• [Assigned task]:
Print every line below that comes at or after the line containing "Führung (529, 381)", exactly as written.

• [Saved entries]:
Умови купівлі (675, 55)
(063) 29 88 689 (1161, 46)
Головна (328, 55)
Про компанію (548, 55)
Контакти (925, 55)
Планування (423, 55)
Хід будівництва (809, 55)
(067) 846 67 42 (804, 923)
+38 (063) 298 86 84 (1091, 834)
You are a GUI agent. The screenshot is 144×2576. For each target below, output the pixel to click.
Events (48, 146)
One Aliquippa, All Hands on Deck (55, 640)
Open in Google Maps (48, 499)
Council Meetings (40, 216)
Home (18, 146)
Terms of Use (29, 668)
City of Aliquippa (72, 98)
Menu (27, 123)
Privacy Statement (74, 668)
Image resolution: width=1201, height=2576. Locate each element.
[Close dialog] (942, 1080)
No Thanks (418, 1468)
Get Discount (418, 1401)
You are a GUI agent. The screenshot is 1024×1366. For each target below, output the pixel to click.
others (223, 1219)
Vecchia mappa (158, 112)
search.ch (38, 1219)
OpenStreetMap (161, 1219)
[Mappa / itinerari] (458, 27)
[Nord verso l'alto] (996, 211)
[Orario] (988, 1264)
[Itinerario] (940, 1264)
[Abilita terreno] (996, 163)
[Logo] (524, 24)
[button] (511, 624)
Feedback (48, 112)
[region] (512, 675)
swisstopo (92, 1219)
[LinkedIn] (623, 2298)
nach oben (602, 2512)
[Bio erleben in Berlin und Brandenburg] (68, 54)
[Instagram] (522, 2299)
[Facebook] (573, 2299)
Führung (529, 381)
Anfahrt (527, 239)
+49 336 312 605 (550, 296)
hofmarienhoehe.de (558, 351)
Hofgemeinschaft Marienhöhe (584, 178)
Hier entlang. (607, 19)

• [Answer section]:
Führung (529, 381)
Anfahrt (527, 239)
+49 336 312 605 (550, 296)
hofmarienhoehe.de (558, 351)
Hofgemeinschaft Marienhöhe (584, 178)
Hier entlang. (607, 19)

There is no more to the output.